54 years of blissful dental ignorance has come to an end. Teeth have always been bulletproof. One filling from 40 years ago (that I probably didn't actually need) and 4 wisdom teeth removed about 30 years ago. Brush twice, floss once every day of my life.
Gradual mild pain in lower left jaw. Last week it got bad enough to actually go to the dentist. X-ray revealed "internal resorption" in molar (#19)...second from back on lower left side. Dentist sent me to periodontist/implant guy. Said root-canal won't help, tooth must go. Proceeded to get 30 minute pitch about removal, graft substrate, implant and crown process to the tune of almost $5k.
On antibiotic now which has resolved the pain (infection due to space between damaged tooth and gum/bone). Here are my questions (any dentists in the room?):
- Is extraction the only option?
If you indeed have internal resorption, the tooth is usually unrestorable. The funny thing about this is that is usually always nonpainfull and only identified by radiographs.
- Must it come out asap, or is there a way to buy time (it's not painful)
Another good question. My answer would be no. As long as you are not in discomfort and there is no visible damage to the bone surrounding this, you have some time to work with. Then again, these usually become a "problem" on weekends and vacations.
- Tooth is not visible when smiling, etc., so more a question of eating and comfort.

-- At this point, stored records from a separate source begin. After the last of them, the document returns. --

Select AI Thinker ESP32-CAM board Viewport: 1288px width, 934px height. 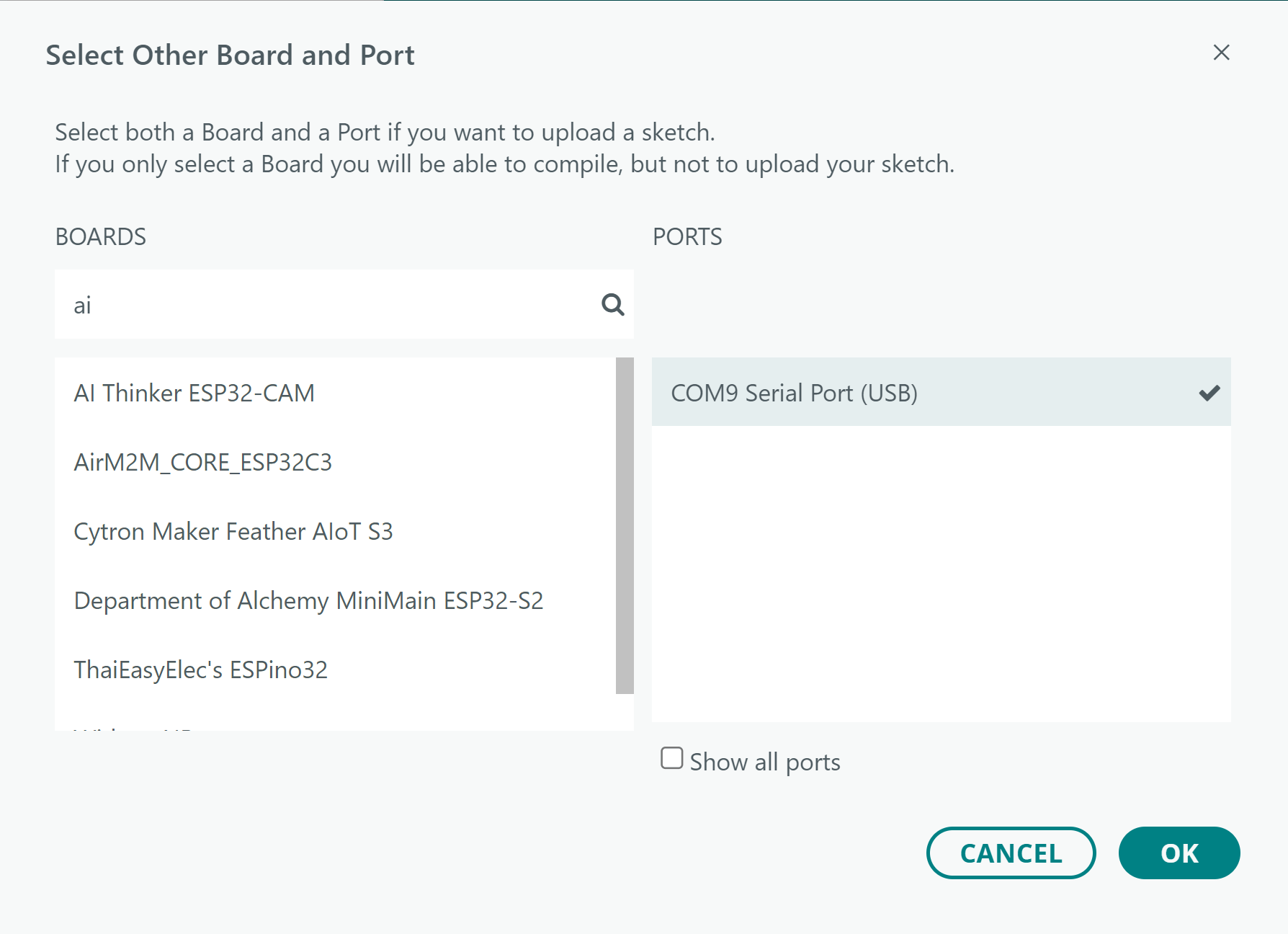pyautogui.click(x=194, y=393)
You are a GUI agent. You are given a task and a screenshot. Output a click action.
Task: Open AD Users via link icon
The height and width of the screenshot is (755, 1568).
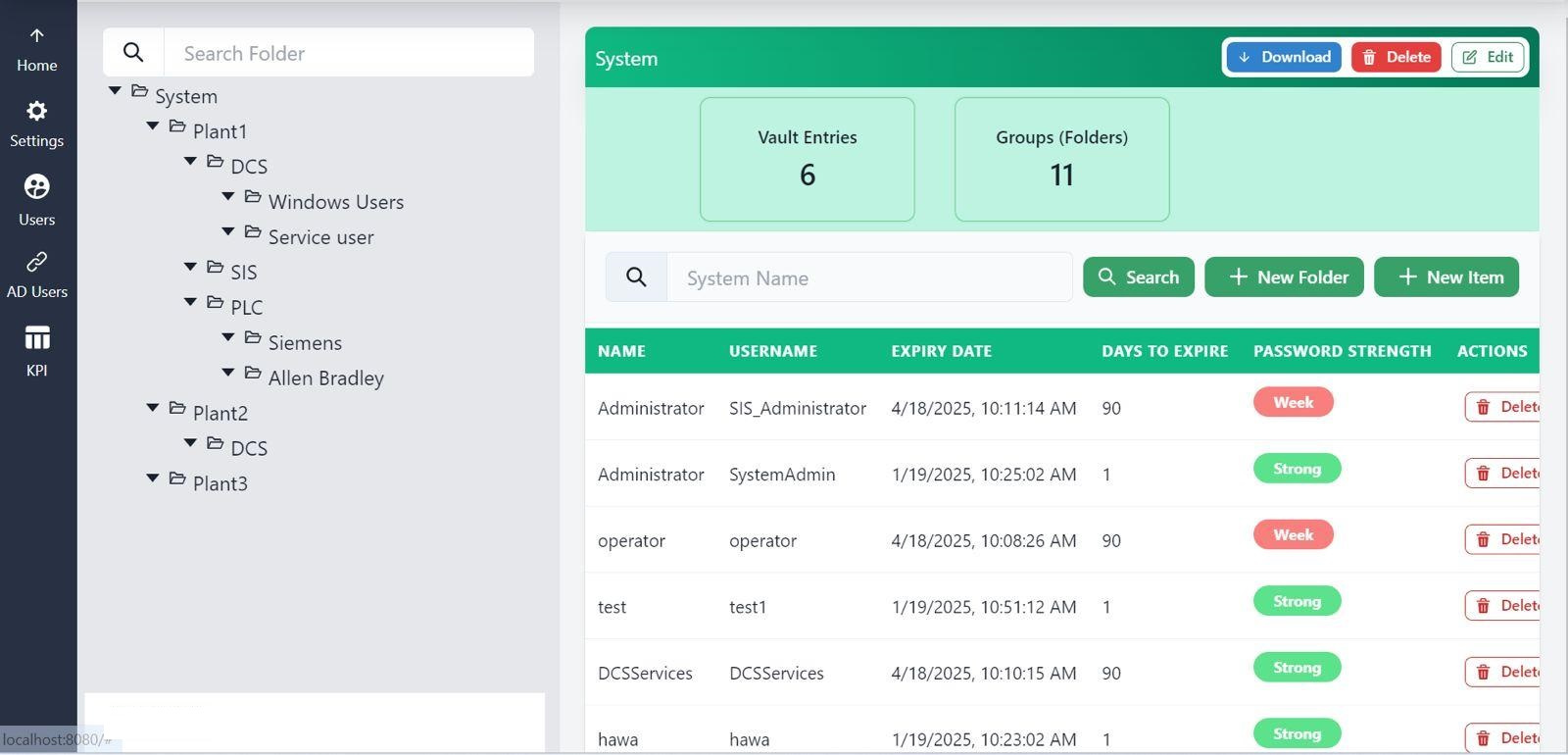(36, 262)
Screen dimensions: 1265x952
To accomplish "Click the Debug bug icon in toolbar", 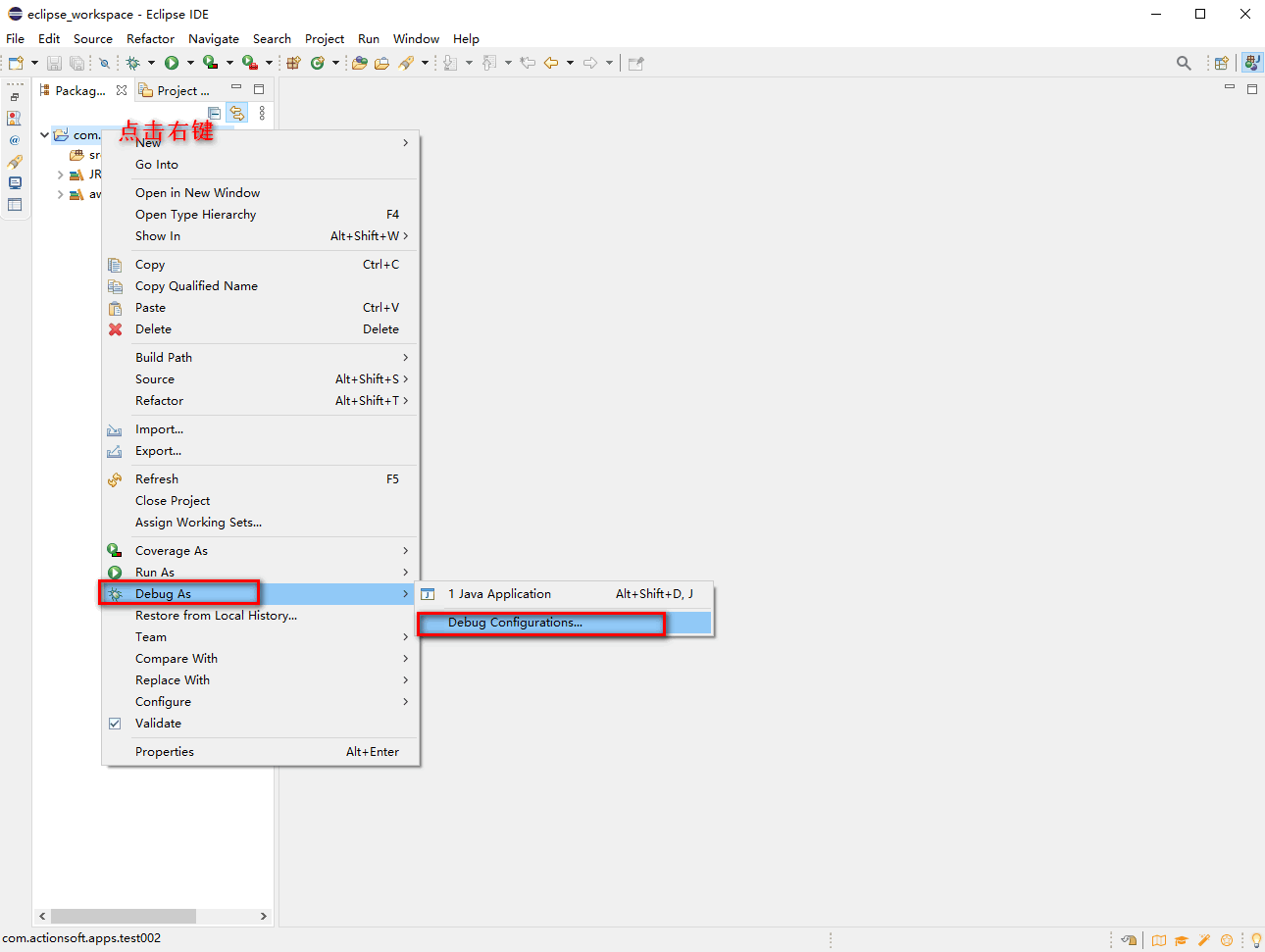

I had an implant placed about 4 years ago from a root canaled tooth that fractured. I needed grafting and healing so I went more then a year with this missing. Trust me, I never got use to it. Found I would chew only on one side to avoid anything sharp cutting the gum where the tooth was. Frequently bit my lip trying to avoid this. Once I had the tooth replaced with an implant, I got use to it in a day and a week later it was like I never lost it.

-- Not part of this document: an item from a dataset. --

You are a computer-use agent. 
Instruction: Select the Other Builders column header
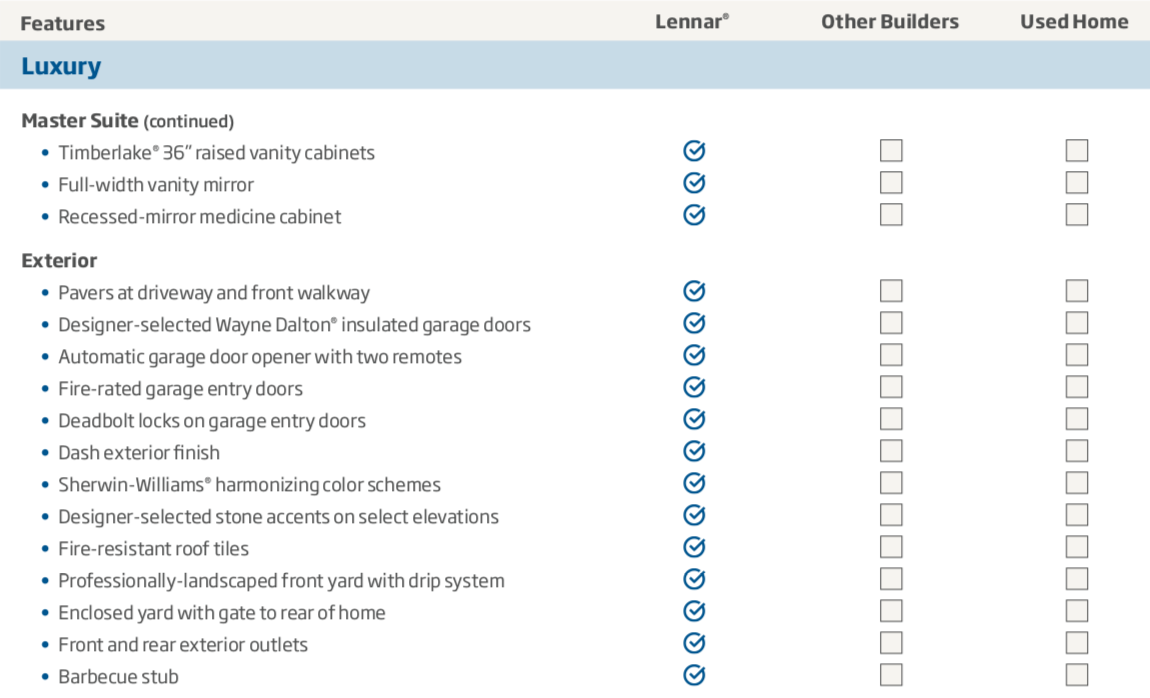pos(890,21)
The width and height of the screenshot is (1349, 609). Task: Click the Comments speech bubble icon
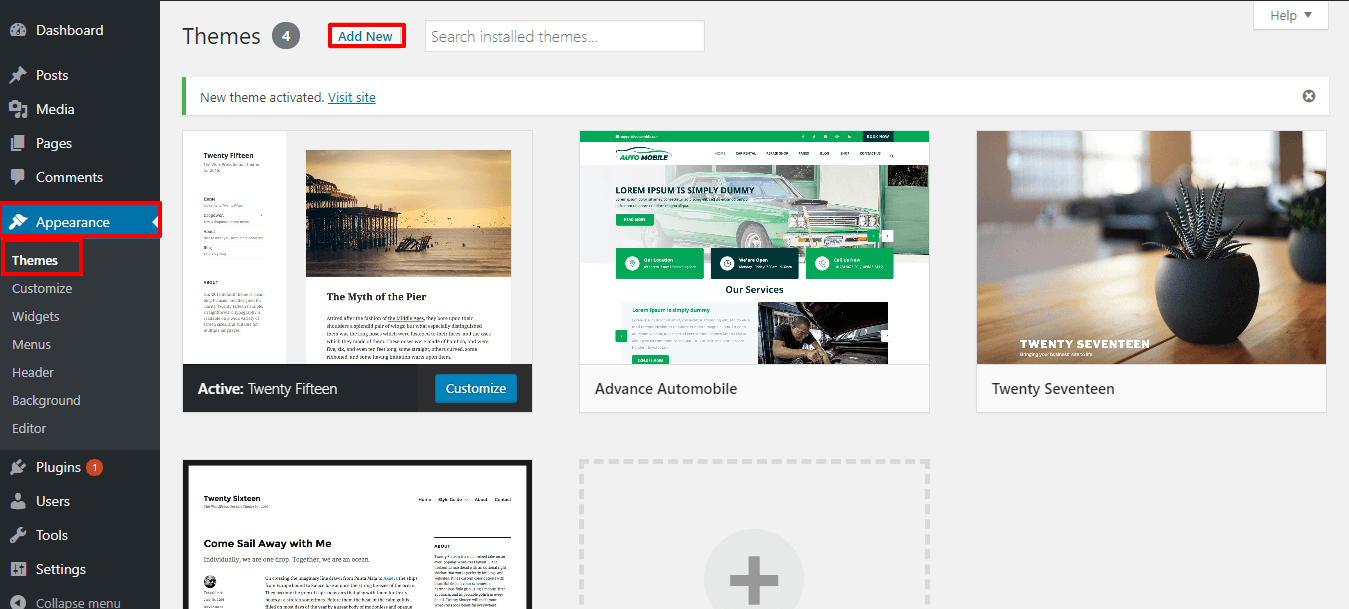pyautogui.click(x=18, y=177)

- Is graft substrate really necessary for a future implant ($1000)? Seems the bone would fill in on it's own given time. Have read blogs indicating such.
This is touchy subject to me. My friend who did mine generally does this gratis figuring the price the patient is paying will absorb the cost. Meanwhile, I have had patients that were sent to other offices walk out with cost of the grafting material being more expensive then the actual extraction. Consider everyone that already has a tooth missing and desires an implant, they generally aren't going to have any grafting done in the placement. If everything is equal, yes grafting is helpful.

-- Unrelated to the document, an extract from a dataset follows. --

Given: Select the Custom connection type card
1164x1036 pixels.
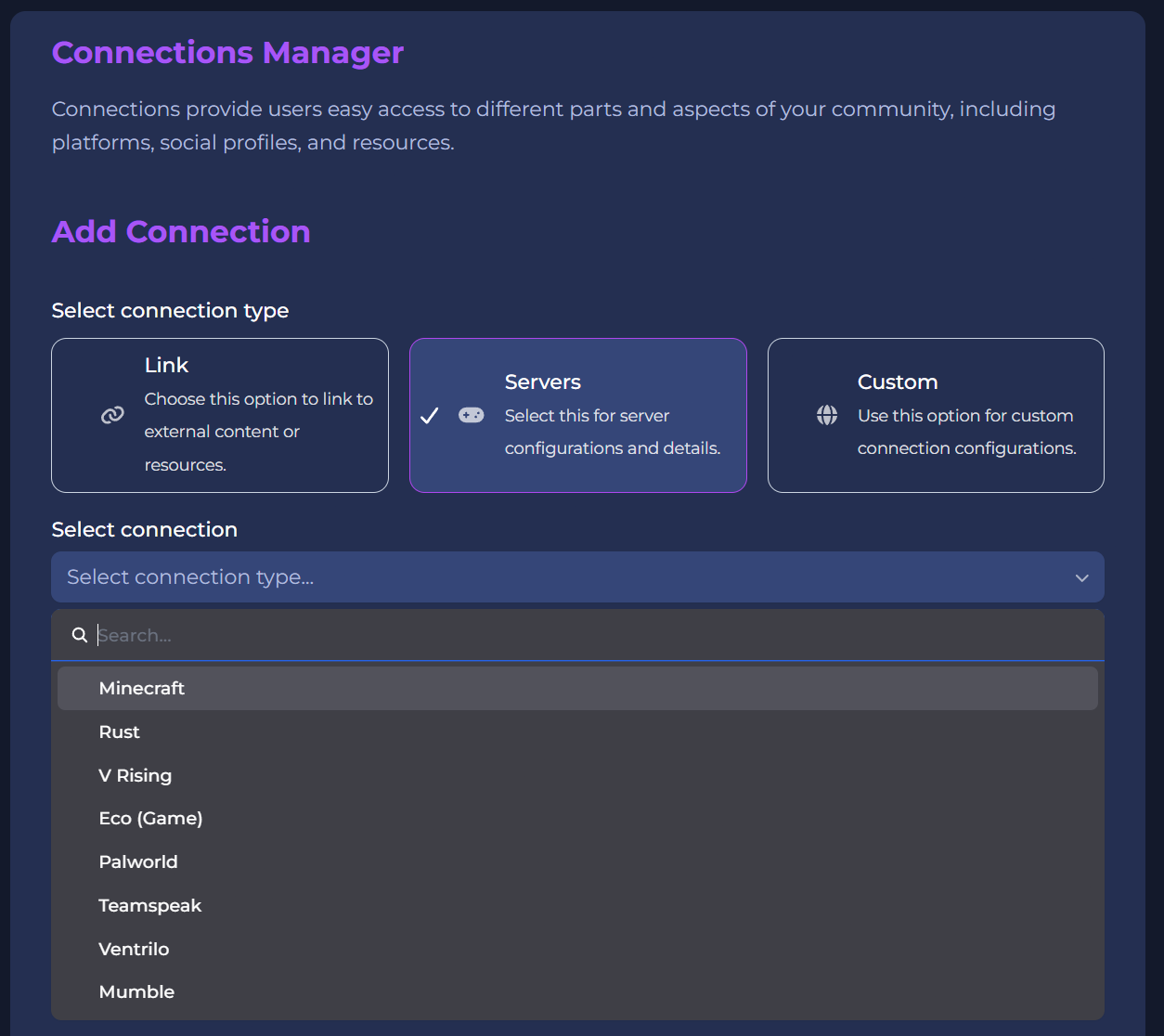Looking at the screenshot, I should (x=935, y=415).
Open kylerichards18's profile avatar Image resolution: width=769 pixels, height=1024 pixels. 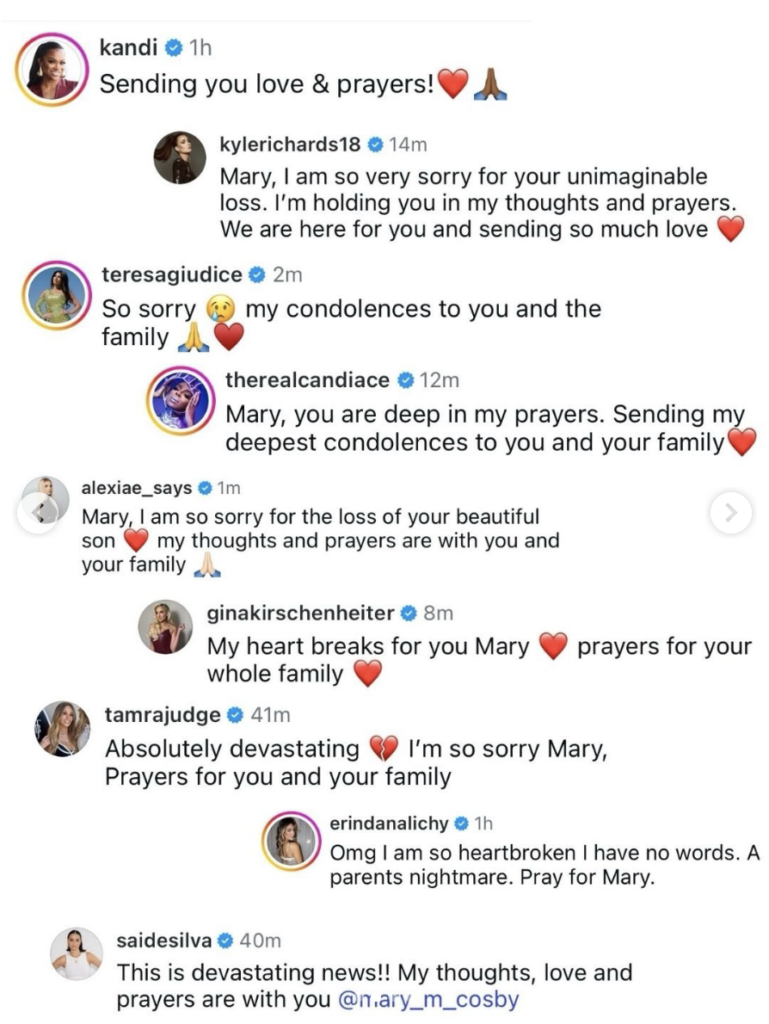coord(179,157)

- Can life go on happily without that tooth and no replacement?
See above comment.
- If not, what about a removable denture, or bridge (not thrilled about the bridge idea).
I do a lot of bridges and most patients like them, (not all love them). I am a firm believer that a tooth is best with no restoration because the likelihood over time is that it will need replaced. Did you ever hear the joke about the Orthopedic surgeon and only needing to work for 10 years have a lifetime of work. The remainder of his work will be redoing everything he has done. I've seen my share of patients with bridges that need redone. Many times when that happens, they are left with no remaining posterior teeth and that $5k has turned to $10k.
- Any other ideas?
I would try another visit with a specialist or two, one that you don't feel is pitching and more like advising.
Have a consultation scheduled with family dentist later today to brainstorm with him. He's a good guy and a trusted dentist, but felt the Periodontist was giving me the "Timeshare" pitch.
Anyone had such a tooth removed and not replaced? Open to suggestions. Appreciate thoughts or advice from the Pelican braintrust!